= Page text =
______________________________
To characterize the interaction of Rab27a with its effectors, we constructed a series of Rab27a/Rab3a chimeras, where the Rab27a RabF and RabSF regions were replaced with the corresponding regions from Rab3a. Their ability to interact with effector proteins was assessed by yeast two-hybrid assay. The Rab27aF4 mutant was unable to interact with Mlph, MyRIP, Rabphilin3A, Slp3 and Munc13-4. Rab27aSF1 had only lost binding to Mlph. However, the Rab27aSF1/F4 combination mutant was unable to interact with any effector tested. In contrast, Rab27aSF2 was able to interact with all the effectors tested. These findings are consistent with recent X-ray crystallographic analyses of Rab27 in complex with Mlph and Slp2a R27BD (34,35). Both these studies implicated the Rab27a SF1 and F4 regions in the interaction with Mlph and Slp2. In particular, Y6, F88 and D91 were identified as contact points for Mlph. This was verified by the point mutations generated in our study, which extended these findings by suggesting an important role for the Rab27a SF1 and F4 regions in the interaction with all Rab27a effectors containing the N-terminal R27BD. Furthermore, we show that these regions are also critical for binding to Munc13-4. This protein represents a different class of Rab27 effector that interacts with Rab27a via a poorly defined 300-amino acid region which bears no direct sequence homology to the N-terminal R27BD of the Slp/Slac2 family (30). Our data suggest that Rab27 binding to Munc13-4 is based on a similar mechanism to that defined for the interaction of Rab27 with Mlph.
Surface plasmon resonance analysis of the kinetics of Rab27 interaction with effectors suggests two distinct subsets: low-affinity effectors comprising Mlph, MyRIP and Slp3 and high-affinity effectors comprising Slp1, 2, 4 and 5 (36). We find that disruption of Rab27a F4 alone affects the interaction with the first group, whereas mutation of SF1 and F4 simultaneously is required to abrogate interaction with the second group as well. This suggests that binding to low-affinity effectors is lost when a single contact point in the F4 region is disrupted, while interaction with high-affinity effectors is only abolished by disruption of two contact points. Interestingly, Munc13-4 was unable to bind Rab27aF4. We therefore postulate that Munc13-4 may be a low-affinity effector, although further kinetic analysis is required to confirm this.
______________________________
= What to produce =
Answer these from the Rab27a text:
1. Which chimera could still interact with all the effectors tested?
2. Which residues were identified as contact points for Mlph?
3. Which effectors make up the high-affinity subset?
The lines are not needed for this work.

= Given records =
______________________________
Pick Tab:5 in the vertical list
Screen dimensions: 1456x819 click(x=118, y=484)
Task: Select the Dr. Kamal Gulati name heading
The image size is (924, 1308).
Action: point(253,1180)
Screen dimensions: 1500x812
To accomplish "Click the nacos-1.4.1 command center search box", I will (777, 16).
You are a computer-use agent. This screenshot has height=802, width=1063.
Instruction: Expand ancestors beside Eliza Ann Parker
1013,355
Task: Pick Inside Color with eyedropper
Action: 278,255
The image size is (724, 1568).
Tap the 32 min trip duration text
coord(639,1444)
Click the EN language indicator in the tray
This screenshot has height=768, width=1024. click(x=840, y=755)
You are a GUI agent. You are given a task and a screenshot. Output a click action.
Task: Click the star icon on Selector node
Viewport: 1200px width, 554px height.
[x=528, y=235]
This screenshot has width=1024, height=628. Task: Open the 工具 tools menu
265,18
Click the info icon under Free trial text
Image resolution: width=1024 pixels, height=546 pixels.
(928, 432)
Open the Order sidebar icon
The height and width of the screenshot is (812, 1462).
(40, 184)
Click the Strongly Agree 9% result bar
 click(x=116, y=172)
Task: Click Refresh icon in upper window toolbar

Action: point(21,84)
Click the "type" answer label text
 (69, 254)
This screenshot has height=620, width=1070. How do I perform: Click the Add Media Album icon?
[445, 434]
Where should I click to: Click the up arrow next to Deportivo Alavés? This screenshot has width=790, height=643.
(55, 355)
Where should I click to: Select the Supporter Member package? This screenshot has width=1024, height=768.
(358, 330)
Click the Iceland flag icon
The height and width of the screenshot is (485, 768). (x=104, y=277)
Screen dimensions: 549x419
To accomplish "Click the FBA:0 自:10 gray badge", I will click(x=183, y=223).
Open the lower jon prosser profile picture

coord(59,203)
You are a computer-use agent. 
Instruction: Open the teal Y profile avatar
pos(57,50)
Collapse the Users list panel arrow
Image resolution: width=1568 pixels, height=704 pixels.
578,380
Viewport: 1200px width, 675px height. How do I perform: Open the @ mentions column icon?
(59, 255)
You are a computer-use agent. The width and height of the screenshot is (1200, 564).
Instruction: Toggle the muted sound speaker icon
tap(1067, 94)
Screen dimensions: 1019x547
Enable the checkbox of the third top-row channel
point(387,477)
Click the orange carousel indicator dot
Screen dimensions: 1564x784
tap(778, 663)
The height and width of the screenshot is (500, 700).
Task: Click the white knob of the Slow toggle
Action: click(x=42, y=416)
______________________________
= Response to this exercise =
1. Rab27aSF2
2. Y6, F88 and D91
3. Slp1, 2, 4 and 5